* Data entries *
-*-*-

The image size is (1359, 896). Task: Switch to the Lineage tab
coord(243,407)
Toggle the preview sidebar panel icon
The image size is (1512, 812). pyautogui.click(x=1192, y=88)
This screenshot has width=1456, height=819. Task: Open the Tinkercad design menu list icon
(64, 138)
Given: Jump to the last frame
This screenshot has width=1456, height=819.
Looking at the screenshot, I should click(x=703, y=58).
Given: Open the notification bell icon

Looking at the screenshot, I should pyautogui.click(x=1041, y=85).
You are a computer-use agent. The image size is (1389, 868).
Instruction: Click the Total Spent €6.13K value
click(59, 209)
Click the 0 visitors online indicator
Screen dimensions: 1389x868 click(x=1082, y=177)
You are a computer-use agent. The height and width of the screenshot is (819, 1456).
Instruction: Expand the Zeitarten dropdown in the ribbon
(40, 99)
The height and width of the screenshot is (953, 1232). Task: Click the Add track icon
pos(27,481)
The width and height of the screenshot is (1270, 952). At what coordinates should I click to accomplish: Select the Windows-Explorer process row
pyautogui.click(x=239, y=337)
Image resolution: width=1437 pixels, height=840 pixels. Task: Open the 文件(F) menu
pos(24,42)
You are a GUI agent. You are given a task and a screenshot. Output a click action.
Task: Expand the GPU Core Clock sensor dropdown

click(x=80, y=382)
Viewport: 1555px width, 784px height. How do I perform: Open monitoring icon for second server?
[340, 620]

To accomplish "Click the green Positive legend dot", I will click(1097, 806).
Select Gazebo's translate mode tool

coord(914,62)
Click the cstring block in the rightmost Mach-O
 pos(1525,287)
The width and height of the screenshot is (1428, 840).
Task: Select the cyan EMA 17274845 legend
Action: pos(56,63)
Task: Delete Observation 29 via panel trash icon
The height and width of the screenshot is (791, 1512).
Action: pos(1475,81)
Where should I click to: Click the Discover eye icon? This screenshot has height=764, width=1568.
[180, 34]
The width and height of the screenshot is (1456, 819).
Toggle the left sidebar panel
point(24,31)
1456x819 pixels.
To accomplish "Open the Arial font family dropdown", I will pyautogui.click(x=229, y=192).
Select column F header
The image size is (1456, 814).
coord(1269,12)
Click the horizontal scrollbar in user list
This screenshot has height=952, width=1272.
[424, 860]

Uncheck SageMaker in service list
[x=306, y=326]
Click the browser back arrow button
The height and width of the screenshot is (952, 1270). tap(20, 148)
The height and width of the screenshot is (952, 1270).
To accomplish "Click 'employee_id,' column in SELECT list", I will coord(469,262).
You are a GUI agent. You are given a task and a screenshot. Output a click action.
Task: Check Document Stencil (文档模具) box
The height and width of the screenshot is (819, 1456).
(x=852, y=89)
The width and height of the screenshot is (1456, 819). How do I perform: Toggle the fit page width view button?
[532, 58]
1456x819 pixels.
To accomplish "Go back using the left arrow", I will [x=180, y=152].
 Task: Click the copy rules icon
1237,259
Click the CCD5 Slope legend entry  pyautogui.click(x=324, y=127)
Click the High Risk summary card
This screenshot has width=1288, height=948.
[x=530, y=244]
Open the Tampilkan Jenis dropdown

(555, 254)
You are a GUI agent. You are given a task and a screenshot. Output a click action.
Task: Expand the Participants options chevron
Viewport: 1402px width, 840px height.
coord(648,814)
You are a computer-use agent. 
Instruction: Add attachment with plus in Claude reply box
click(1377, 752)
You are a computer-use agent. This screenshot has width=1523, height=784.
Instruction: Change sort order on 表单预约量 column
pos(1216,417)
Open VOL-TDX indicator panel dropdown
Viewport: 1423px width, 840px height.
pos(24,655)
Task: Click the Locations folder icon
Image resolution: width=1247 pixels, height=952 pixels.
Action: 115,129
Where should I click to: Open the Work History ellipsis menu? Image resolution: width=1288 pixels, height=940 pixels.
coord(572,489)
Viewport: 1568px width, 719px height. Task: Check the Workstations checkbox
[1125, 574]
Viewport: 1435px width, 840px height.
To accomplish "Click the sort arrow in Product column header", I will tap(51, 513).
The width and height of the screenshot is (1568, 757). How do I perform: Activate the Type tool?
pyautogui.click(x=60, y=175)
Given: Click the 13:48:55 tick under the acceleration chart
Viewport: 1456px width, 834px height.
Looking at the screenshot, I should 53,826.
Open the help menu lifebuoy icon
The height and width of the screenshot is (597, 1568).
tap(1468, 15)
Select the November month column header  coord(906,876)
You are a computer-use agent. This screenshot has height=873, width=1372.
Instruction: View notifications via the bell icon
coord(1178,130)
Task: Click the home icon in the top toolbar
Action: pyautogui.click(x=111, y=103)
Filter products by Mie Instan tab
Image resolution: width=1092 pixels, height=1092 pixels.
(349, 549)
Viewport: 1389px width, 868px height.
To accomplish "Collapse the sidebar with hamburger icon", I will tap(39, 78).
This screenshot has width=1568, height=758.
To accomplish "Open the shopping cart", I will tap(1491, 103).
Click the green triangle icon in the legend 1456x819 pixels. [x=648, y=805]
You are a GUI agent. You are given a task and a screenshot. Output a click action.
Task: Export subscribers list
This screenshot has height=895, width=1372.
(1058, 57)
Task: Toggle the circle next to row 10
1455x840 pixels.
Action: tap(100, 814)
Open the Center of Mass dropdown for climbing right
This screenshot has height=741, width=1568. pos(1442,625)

-*-*-

* TASK DIRECTIONS *
Read through the entries, then copy every line where the string "green" is found.

* TASK ANSWER *
To accomplish "Click the green Positive legend dot", I will click(1097, 806).
Click the green triangle icon in the legend 1456x819 pixels. [x=648, y=805]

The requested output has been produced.